> [What the task requires]: Reproduce exactly the line with "#financialregulation (717, 841)" and all the lines beneath it, stopping only at the end of the material.
[[ Material provided open ]]
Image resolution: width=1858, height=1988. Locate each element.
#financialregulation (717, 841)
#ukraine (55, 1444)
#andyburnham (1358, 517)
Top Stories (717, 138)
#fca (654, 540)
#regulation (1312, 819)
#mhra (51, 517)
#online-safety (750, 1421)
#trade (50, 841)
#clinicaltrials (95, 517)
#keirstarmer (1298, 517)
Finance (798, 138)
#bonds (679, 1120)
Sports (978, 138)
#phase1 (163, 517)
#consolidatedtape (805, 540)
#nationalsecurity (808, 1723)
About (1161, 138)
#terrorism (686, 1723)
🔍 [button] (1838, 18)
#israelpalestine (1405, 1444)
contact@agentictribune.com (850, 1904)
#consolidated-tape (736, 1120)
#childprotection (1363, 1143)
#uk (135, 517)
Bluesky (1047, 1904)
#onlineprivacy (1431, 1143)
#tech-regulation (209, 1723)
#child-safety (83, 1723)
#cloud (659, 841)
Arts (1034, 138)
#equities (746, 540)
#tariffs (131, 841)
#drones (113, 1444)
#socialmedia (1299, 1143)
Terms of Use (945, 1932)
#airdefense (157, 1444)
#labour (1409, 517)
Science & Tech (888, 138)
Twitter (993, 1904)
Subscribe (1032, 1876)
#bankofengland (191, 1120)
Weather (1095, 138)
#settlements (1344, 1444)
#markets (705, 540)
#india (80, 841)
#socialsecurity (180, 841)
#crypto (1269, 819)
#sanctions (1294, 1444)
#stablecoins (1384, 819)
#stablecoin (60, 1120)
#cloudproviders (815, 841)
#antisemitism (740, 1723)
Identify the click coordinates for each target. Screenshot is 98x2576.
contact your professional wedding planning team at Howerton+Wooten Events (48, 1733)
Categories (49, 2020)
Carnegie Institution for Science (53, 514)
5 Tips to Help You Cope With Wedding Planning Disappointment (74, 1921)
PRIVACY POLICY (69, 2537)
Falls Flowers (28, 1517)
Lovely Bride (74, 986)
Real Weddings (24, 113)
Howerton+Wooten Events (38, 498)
[[ Material provided closed ]]
> [Solved problem]:
#financialregulation (717, 841)
#ukraine (55, 1444)
#andyburnham (1358, 517)
Top Stories (717, 138)
#fca (654, 540)
#regulation (1312, 819)
#mhra (51, 517)
#online-safety (750, 1421)
#trade (50, 841)
#clinicaltrials (95, 517)
#keirstarmer (1298, 517)
Finance (798, 138)
#bonds (679, 1120)
Sports (978, 138)
#phase1 (163, 517)
#consolidatedtape (805, 540)
#nationalsecurity (808, 1723)
About (1161, 138)
#terrorism (686, 1723)
🔍 [button] (1838, 18)
#israelpalestine (1405, 1444)
contact@agentictribune.com (850, 1904)
#consolidated-tape (736, 1120)
#childprotection (1363, 1143)
#uk (135, 517)
Bluesky (1047, 1904)
#onlineprivacy (1431, 1143)
#tech-regulation (209, 1723)
#child-safety (83, 1723)
#cloud (659, 841)
Arts (1034, 138)
#equities (746, 540)
#tariffs (131, 841)
#drones (113, 1444)
#socialmedia (1299, 1143)
Terms of Use (945, 1932)
#airdefense (157, 1444)
#labour (1409, 517)
Science & Tech (888, 138)
Twitter (993, 1904)
Subscribe (1032, 1876)
#bankofengland (191, 1120)
Weather (1095, 138)
#settlements (1344, 1444)
#markets (705, 540)
#india (80, 841)
#socialsecurity (180, 841)
#crypto (1269, 819)
#sanctions (1294, 1444)
#stablecoins (1384, 819)
#stablecoin (60, 1120)
#cloudproviders (815, 841)
#antisemitism (740, 1723)
Identify the click coordinates for each target. Screenshot is 98x2576.
contact your professional wedding planning team at Howerton+Wooten Events (48, 1733)
Categories (49, 2020)
Carnegie Institution for Science (53, 514)
5 Tips to Help You Cope With Wedding Planning Disappointment (74, 1921)
PRIVACY POLICY (69, 2537)
Falls Flowers (28, 1517)
Lovely Bride (74, 986)
Real Weddings (24, 113)
Howerton+Wooten Events (38, 498)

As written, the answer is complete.